--- Start SELECTION ---
It occurred to me that maybe explaining why I wanted to meditate on Stillness for these 31 Days might be helpful. Some of you lifers may remember when I originally posted this two years ago, but for those of you new to NilsenLife, here's the original seed of Stillness:
I'm just going to say this: I behave terribly when it is time to get little people out the door. Partly because I'm always running just slightly late, always underestimating the time it takes to find one pink Croc, the 2 Very Special Playmobil Guys who are to travel with us, and the big sister who is Officially A Bit Dreamy. Partly because no one seems to grasp just how important it IS to get somewhere on time. Partly because no matter how many times it fails, I keep believing that yelling/sighing/stomping (I know, mature, right?) will actually change the outcome.
In fact, I think this ineffective yelling/sighing/stomping sort of behavior has been a bit of a hallmark of the last year or so. A development that doesn't necessarily fill me with pride.
--- End SELECTION ---
--- Start EXTRACTED ENTRIES ---
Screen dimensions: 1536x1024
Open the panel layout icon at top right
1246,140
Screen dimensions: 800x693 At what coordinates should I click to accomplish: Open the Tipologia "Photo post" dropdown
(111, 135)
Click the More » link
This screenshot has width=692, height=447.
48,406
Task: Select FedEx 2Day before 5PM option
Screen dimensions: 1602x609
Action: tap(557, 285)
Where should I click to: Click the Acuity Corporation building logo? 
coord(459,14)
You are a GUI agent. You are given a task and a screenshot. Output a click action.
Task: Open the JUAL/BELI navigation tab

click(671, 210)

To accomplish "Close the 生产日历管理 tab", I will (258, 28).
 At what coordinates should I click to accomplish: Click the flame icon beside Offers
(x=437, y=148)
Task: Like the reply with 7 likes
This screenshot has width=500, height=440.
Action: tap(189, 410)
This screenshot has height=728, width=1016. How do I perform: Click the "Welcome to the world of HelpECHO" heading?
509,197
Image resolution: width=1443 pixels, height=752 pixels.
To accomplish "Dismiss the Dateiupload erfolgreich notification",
--- End EXTRACTED ENTRIES ---
- BRIEF 1:
Answer these questions about the Stillness post.
(a) For how many days does the writer plan to meditate on Stillness?
(b) How long ago was the original seed of Stillness first posted?
(c) What single item of footwear does the writer name as taking time to find?
- BRIEF 2:
Extend the post about Stillness and getting little people out the door, picking up after its final sentence.

- FINAL ANSWER 1:
(a) 31 days
(b) Two years ago
(c) One pink Croc

- FINAL ANSWER 2:
So this was my Mother's Day present this year:
It is a Lisa Leonard necklace, titled "Be Still." I have worn it almost daily since that day in May - it is beautiful, and a sweet little accessory, but it has become a talisman to me. A meditation, if you will, to remind me in its weight against my collarbone that what is required of this moment is to simply Be Still.
It is so hard for any of us to be still.
Those of us with kids are fully occupied by the next activity, the next fight, the next birthday party. Those of us who work are stressing the next deadline, the next phone call, the next meeting. All of us have homes with dishes, with laundry, with bills to be paid, with projects large and small. We all sit with our computers, clicking from tab to tab, instant messaging-emailing-shopping-Facebooking-blogging. Maybe the TV is on for good measure, just in case all the websites go silent at once.
Psychic busy-ness is a specialty of mine: with worry, with guilt, with blame, with doubt. Yet none of those pursuits will bring me to stillness.
Most just avoid stillness through its antithesis: hurry. We are hurrying to the next thing, hurrying to finish, in a hurry to cook, in a hurry to eat, in a hurry to live.
Really, many have addressed this topic far more eloquently, more deeply than I can. For starters, try this post over at Zen Habits:
We are always on, always connected, always thinking, always talking. There is no time for stillness — and sitting in front of a frenetic computer all day, and then in front of the hyperactive television, doesn’t count as stillness.
This comes at a cost: we lose that time for contemplation, for observing and listening. We lose peace.
I am trying to find Still.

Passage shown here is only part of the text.